**REQUIRED WORK**
From the entries below, copy every line holding the word "Digital".

##### PROVIDED DATA

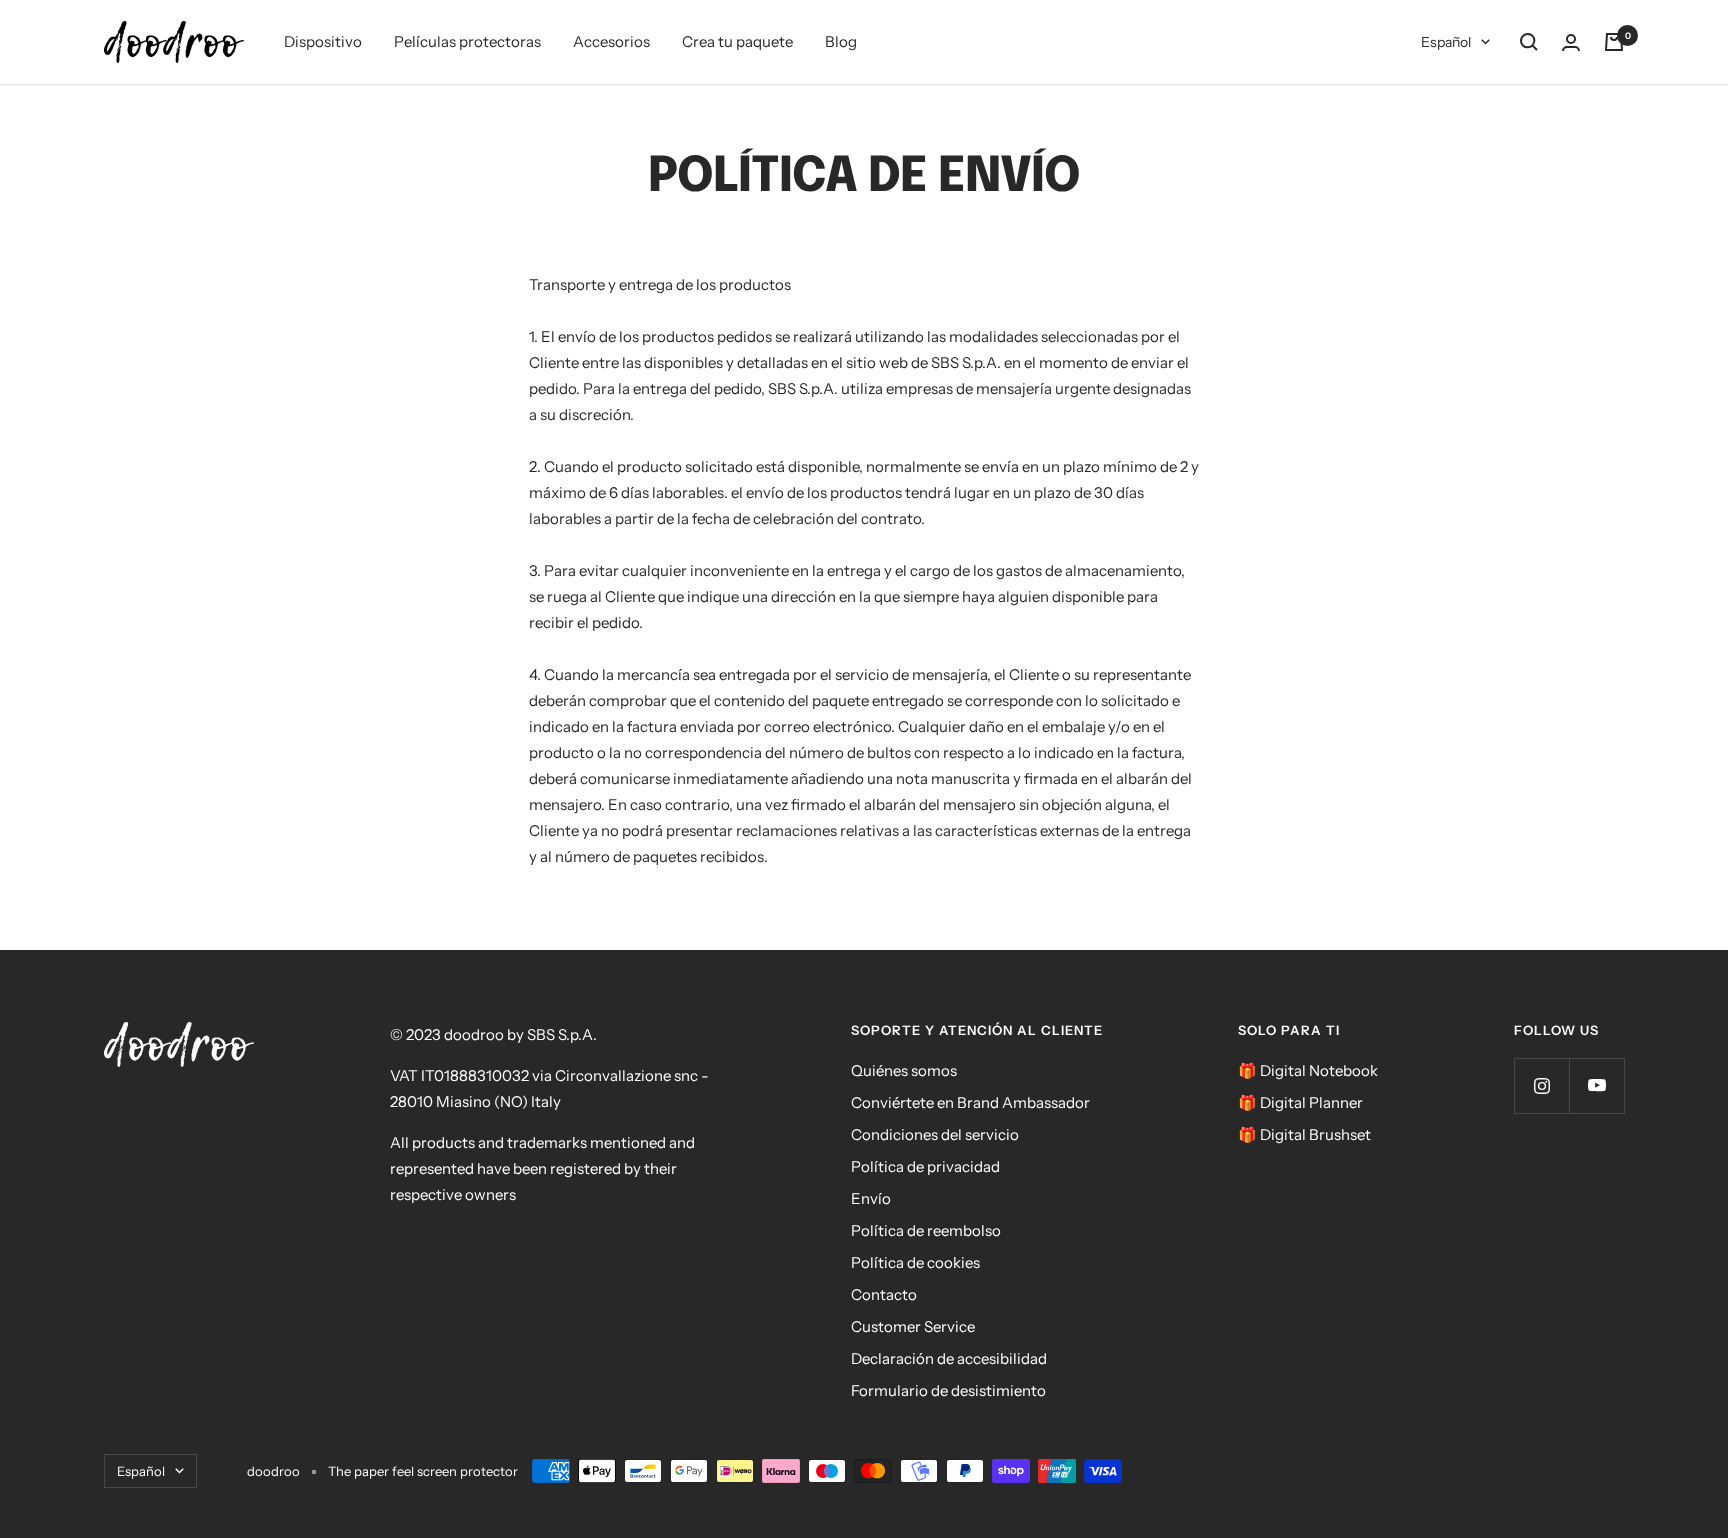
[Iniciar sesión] (1571, 42)
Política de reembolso (926, 1230)
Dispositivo (323, 41)
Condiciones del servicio (935, 1134)
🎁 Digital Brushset (1304, 1134)
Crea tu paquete (737, 41)
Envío (871, 1198)
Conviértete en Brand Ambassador (970, 1102)
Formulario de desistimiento (948, 1390)
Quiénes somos (904, 1070)
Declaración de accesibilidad (949, 1358)
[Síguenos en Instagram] (1541, 1085)
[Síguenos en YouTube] (1596, 1085)
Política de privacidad (925, 1166)
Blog (841, 41)
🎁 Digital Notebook (1308, 1070)
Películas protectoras (467, 41)
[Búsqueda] (1529, 42)
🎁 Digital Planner (1300, 1102)
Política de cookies (915, 1262)
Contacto (884, 1294)
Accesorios (611, 41)
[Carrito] (1614, 42)
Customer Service (913, 1326)
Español (1446, 42)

##########

**REPLY**
🎁 Digital Brushset (1304, 1134)
🎁 Digital Notebook (1308, 1070)
🎁 Digital Planner (1300, 1102)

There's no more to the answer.